▶ [DATASET EXCERPTS]:
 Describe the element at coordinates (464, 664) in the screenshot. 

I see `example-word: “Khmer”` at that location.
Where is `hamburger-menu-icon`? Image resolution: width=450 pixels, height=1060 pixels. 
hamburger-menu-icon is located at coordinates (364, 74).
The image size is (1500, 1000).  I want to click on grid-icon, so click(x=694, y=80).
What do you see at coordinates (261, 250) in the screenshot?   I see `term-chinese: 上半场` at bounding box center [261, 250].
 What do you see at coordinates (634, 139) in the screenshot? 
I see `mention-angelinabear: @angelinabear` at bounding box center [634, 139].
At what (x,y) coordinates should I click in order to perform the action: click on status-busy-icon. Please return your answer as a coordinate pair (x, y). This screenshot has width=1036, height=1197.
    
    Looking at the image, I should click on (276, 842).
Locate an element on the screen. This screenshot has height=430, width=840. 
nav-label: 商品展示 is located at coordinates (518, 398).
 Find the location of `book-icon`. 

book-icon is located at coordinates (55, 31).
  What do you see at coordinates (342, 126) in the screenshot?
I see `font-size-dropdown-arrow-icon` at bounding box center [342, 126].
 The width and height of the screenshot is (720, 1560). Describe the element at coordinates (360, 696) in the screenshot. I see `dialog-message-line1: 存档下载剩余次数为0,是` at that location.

▶ [TASK GOAL]: Could you rewrite the records from the start up to and including the line containing "center [634, 139].", with "screenshot" swapped for "screen capture" and everything else left unchanged?

▶ [FINISHED EXERCISE]:
 Describe the element at coordinates (464, 664) in the screen capture. 

I see `example-word: “Khmer”` at that location.
Where is `hamburger-menu-icon`? Image resolution: width=450 pixels, height=1060 pixels. 
hamburger-menu-icon is located at coordinates (364, 74).
The image size is (1500, 1000).  I want to click on grid-icon, so click(x=694, y=80).
What do you see at coordinates (261, 250) in the screen capture?   I see `term-chinese: 上半场` at bounding box center [261, 250].
 What do you see at coordinates (634, 139) in the screen capture? 
I see `mention-angelinabear: @angelinabear` at bounding box center [634, 139].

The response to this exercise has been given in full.